Japan Geoscience Union Meeting 2015

Presentation information

Oral

Symbol S (Solid Earth Sciences) » S-CG Complex & General

[S-CG60] Geofluids and dynamics in subduction zones

Mon. May 25, 2015 2:15 PM - 4:00 PM 201A (2F)

Convener:*Ikuo Katayama(Department of Earth and Planetary Systems Science, Hiroshima University), Atsushi Okamoto(Graduate School of Environmental Studies), Tatsuhiko Kawamoto(Institute for Geothermal Sciences, Graduate School of Science, Kyoto University), Chair:Tatsuhiko Kawamoto(Institute for Geothermal Sciences, Graduate School of Science, Kyoto University)

3:00 PM - 3:15 PM

[SCG60-11] Characteristics of slab-derived fluids beneath Kii Peninsula inferred from seismic traveltime tomography

*Takuo SHIBUTANI1, Kazuro HIRAHARA2 (1.DPRI, Kyoto Univ, 2.Science, Kyoto Univ)

Keywords:tomography, receiver function, Philippine Sea slab, Kii Peninsula, slab-derived fluids, Nankai Trough megaquake

1. Introduction
Deep low frequency events (DLFEs) are distributed at the depths of 30 - 40 km near the subducting Philippine Sea plate widely from western Shikoku to central Tokai (Obara, 2002). Hot springs with high 3He/4He ratios are found in an area between central Kinki and Kii Peninsula despite in the forearc region (Sano and Wakita, 1985). Arima-type deep thermal water with CO2 and high salt contents is found at hot springs in the area. These phenomena suggest the process that H2O subducting with the oceanic crust dehydrates at the depths of 30 - 40 km, causes the DLFEs, and uprises to shallower depths.

2. Receiver function analyses
We carried out seismic observations in Kii Peninsula since 2004 in order to estimate the structure of the Philippine Sea plate and the surrounding area. We deployed seismometers along profile lines with an average spacing of ~ 5 km. We applied receiver function analyses and obtained images of S wave velocity discontinuities. We estimated 3D configurations of the continental Moho, the slab top and the oceanic Moho from receiver function images for four profile lines in the NNW-SSE direction which is the dip direction of the Philippine Sea plate and for two profile lines in the NNW-SSE direction that is almost perpendicular to the dip direction.

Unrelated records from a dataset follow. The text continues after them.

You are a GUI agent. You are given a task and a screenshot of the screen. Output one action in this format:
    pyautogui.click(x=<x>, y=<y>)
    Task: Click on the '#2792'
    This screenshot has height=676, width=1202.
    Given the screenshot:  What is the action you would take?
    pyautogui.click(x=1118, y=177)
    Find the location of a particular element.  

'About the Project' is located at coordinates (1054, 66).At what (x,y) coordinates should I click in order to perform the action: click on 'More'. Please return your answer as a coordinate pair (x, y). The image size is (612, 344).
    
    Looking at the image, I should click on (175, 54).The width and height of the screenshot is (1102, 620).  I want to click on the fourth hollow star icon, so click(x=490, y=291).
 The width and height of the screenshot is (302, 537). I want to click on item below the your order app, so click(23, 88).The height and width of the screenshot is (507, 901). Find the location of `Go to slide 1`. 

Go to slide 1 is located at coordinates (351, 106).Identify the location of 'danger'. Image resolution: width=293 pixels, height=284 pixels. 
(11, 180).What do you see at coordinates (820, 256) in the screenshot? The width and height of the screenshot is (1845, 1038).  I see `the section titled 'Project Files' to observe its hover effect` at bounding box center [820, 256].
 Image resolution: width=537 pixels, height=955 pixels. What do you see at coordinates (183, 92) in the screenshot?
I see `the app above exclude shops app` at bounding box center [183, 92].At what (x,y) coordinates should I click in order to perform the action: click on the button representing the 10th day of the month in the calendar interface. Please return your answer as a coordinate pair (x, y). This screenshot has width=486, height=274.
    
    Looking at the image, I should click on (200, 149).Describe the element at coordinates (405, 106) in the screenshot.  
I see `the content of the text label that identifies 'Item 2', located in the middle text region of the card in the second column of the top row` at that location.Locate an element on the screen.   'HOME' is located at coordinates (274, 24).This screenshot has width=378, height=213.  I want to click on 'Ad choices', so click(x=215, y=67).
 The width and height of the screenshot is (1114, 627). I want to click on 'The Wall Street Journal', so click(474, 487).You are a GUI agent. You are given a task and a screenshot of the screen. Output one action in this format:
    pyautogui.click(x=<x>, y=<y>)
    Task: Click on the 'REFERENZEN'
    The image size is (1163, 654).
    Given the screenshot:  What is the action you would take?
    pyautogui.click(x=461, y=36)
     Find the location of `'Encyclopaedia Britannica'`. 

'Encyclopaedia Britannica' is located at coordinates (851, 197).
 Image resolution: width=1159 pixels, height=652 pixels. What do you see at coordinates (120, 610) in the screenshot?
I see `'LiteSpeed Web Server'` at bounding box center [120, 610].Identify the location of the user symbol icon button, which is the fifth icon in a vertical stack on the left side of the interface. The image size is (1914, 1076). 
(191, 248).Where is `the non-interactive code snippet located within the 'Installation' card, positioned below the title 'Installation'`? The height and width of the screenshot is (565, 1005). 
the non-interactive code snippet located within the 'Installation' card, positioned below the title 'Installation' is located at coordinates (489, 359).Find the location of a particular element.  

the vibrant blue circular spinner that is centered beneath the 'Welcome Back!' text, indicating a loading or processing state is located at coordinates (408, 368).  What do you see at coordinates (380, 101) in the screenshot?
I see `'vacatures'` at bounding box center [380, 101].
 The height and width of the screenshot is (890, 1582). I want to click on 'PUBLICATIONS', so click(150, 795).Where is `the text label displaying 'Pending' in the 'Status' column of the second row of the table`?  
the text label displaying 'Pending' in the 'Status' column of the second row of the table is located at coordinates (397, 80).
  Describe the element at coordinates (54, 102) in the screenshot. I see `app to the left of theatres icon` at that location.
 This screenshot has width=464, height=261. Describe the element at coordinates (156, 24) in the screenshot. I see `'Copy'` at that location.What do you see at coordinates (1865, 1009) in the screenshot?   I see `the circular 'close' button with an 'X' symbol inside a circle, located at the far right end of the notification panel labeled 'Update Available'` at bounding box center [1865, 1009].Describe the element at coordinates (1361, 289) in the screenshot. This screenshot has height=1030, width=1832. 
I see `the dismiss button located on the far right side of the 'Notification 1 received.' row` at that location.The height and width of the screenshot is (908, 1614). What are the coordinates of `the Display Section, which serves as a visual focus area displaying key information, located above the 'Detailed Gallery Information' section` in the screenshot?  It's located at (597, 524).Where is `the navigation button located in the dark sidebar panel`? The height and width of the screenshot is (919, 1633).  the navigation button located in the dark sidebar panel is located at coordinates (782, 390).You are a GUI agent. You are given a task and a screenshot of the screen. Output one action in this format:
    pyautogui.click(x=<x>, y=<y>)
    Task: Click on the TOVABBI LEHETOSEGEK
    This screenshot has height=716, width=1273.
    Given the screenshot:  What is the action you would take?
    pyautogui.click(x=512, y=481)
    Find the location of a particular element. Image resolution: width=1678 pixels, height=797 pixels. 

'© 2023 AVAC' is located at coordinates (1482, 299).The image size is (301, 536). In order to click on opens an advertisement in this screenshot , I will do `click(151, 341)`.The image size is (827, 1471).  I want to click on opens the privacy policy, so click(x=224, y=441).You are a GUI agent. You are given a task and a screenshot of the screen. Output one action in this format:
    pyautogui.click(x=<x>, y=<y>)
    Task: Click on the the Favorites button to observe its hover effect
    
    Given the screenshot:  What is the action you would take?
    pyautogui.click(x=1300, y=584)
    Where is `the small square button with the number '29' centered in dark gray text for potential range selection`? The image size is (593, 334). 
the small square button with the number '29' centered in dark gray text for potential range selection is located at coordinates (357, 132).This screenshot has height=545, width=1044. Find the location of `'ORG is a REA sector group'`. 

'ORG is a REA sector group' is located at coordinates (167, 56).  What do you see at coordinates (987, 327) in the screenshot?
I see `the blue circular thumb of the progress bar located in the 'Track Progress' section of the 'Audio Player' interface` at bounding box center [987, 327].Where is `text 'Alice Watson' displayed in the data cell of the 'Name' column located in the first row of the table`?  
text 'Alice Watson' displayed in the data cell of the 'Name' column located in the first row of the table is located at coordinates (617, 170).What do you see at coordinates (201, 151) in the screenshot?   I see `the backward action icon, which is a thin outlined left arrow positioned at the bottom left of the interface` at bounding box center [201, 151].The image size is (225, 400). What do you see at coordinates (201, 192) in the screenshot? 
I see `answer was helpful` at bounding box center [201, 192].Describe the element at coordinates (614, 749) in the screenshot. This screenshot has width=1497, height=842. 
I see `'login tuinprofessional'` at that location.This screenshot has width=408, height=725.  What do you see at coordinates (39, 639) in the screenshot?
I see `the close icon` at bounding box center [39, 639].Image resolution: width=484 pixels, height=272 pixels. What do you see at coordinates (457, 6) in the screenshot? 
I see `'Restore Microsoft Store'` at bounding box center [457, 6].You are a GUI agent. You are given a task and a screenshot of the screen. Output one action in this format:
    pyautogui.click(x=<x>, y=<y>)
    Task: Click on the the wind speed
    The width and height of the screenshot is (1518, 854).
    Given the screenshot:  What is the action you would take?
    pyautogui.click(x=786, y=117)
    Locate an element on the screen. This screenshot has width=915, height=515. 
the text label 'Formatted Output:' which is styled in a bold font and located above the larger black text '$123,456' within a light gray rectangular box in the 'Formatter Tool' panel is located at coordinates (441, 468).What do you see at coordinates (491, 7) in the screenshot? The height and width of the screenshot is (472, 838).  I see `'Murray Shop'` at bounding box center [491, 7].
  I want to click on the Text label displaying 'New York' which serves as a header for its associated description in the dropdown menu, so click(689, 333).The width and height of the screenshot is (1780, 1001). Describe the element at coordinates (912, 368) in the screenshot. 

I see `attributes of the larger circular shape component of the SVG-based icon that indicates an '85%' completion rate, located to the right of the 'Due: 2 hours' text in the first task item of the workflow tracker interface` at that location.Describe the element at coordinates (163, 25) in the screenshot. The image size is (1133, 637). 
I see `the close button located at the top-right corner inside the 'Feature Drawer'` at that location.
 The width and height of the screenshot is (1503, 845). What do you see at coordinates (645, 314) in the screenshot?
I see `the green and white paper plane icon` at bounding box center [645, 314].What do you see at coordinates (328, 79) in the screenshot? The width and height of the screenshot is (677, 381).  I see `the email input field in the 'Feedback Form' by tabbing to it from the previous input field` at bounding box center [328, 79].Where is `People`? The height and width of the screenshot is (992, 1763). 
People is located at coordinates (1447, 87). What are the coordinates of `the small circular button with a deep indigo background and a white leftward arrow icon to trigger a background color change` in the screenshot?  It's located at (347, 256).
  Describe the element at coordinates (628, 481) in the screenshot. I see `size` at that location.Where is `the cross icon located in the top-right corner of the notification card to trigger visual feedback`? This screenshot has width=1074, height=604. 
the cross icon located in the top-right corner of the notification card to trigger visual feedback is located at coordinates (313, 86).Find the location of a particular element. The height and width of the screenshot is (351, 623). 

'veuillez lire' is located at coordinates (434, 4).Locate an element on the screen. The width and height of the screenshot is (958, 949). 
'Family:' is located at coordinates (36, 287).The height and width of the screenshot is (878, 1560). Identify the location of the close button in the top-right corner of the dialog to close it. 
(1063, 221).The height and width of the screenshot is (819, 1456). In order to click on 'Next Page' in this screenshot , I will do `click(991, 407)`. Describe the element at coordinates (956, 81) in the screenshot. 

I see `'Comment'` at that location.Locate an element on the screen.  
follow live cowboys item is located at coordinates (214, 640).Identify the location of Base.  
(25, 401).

3. Seismic travel time tomography
We carried out the tomography with FMTOMO (Rawlinson et al., 2006) in which a robust wavefront tracking (de Kool et al., 2006) is implemented for the theoretical travel time calculation and the ray tracing. We used a velocity model with 3D geometries of the three discontinuities derived from the receiver function analysis. We also used observed travel times at temporary stations in the dense linear arrays in addition to permanent stations. A dense distribution of the temporary stations contributed to higher resolutions of tomographic images.
A result of the seismic tomography is shown in Figure 1. The generating area of the DLFEs (red circles) shows low velocity anomaly of ~5 %. As mentioned above, H2O is discharged from hydrous minerals in the oceanic crust at the depths of 30 - 40 km. This can cause the low velocity anomaly.
Another strong low velocity anomaly more than 10 % is widely distributed in the lower crust beneath northern Wakayama Prefecture (N34.0 - 34.5o). It is known that seismic activity is very high in the upper crust above this low velocity anomaly. This can be explained by a mechanism that fluids upwelling from the low velocity anomaly in the lower crust increase the pore pressure in existing cracks in the brittle upper crust.
The Vp/Vs ratio of the low velocity anomaly in the lower crust beneath northern Wakayama Prefecture has small values near 1.6. Contrastingly the Vp/Vs ratio of the low velocity anomaly in and around DLFEs shows larger values 1.75 - 1.8. This difference in the Vp/Vs ratios of the two low velocity anomalies can be explained by the difference in the aspect ratios of the pores filled with the fluids. And/or the small Vp/Vs ratio in the lower crust beneath northern Wakayama Prefecture might be due to silica-saturated fluids (Manning, 1996).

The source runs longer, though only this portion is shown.